### WRITTEN TASK
Update the rows below by changing "dropdown" to "menu" and leaving everything else as it is. Leave the pictures out of your answer.

### EXERCISE MATERIALS
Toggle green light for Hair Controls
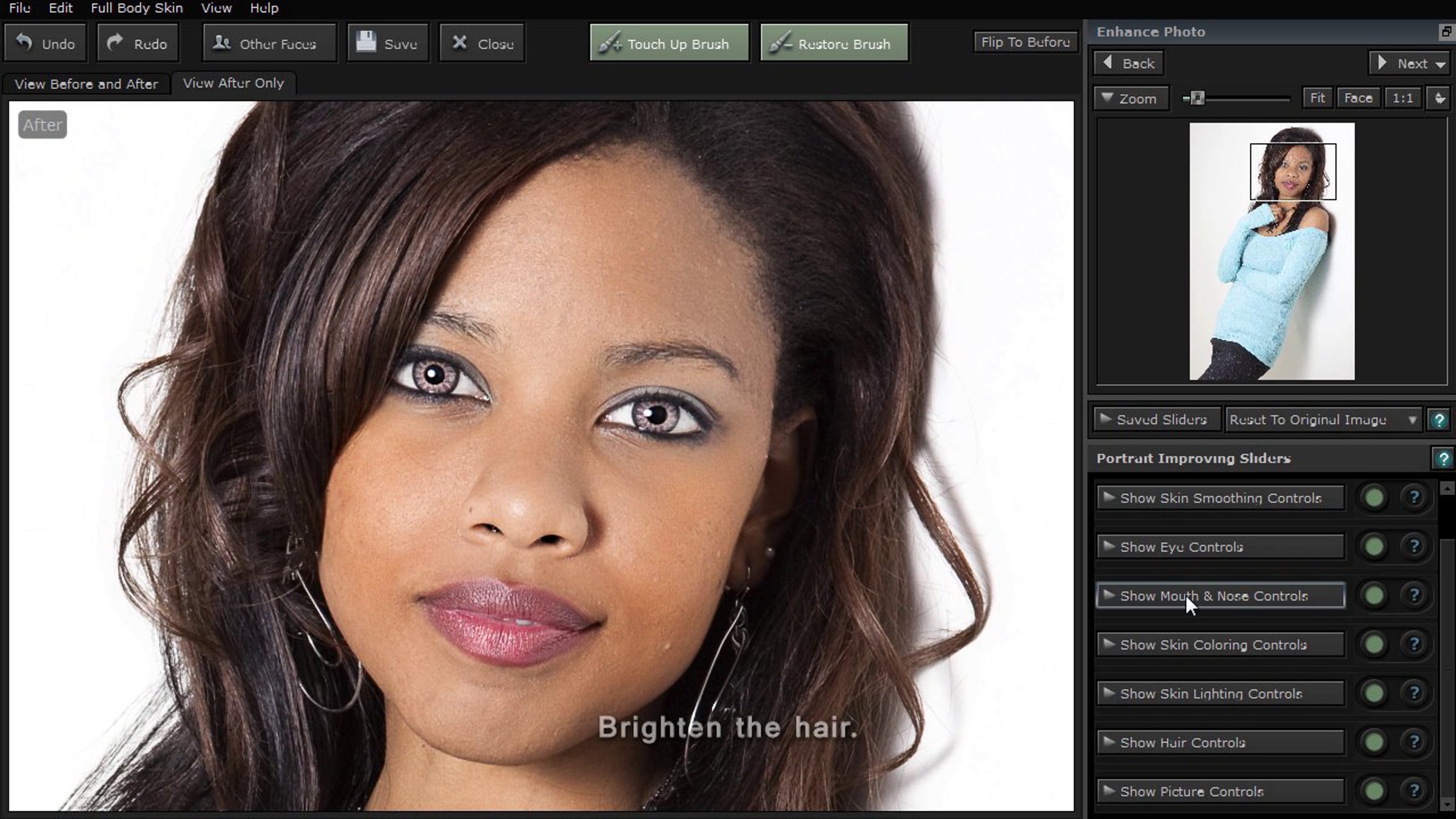Viewport: 1456px width, 819px height. point(1374,742)
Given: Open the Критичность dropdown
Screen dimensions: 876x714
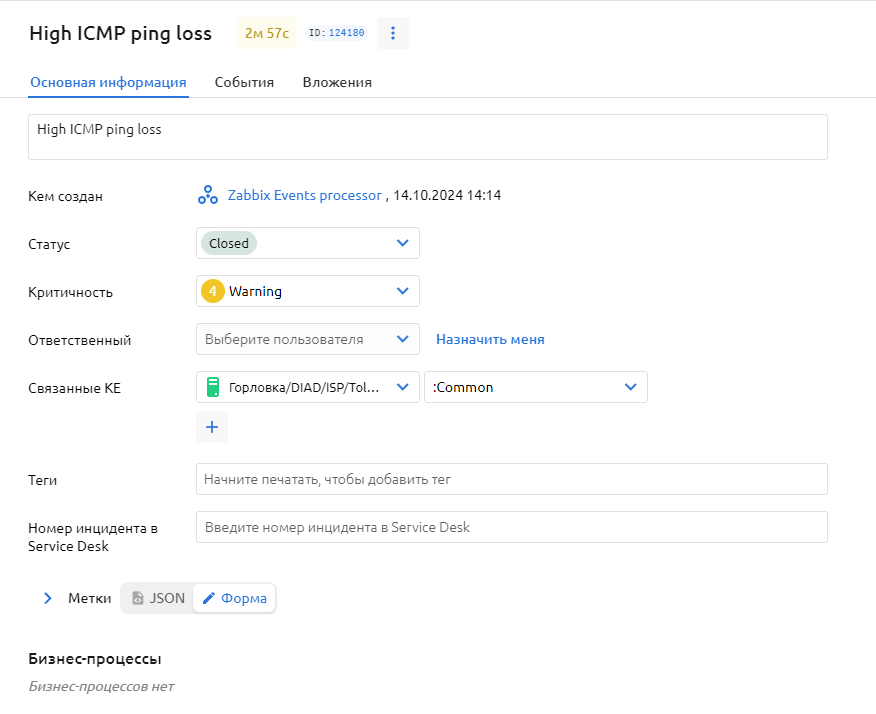Looking at the screenshot, I should pos(402,292).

### FULL OUTPUT
Toggle green light for Hair Controls
Viewport: 1456px width, 819px height. point(1374,742)
Given: Open the Критичность menu
Screen dimensions: 876x714
Looking at the screenshot, I should pos(402,292).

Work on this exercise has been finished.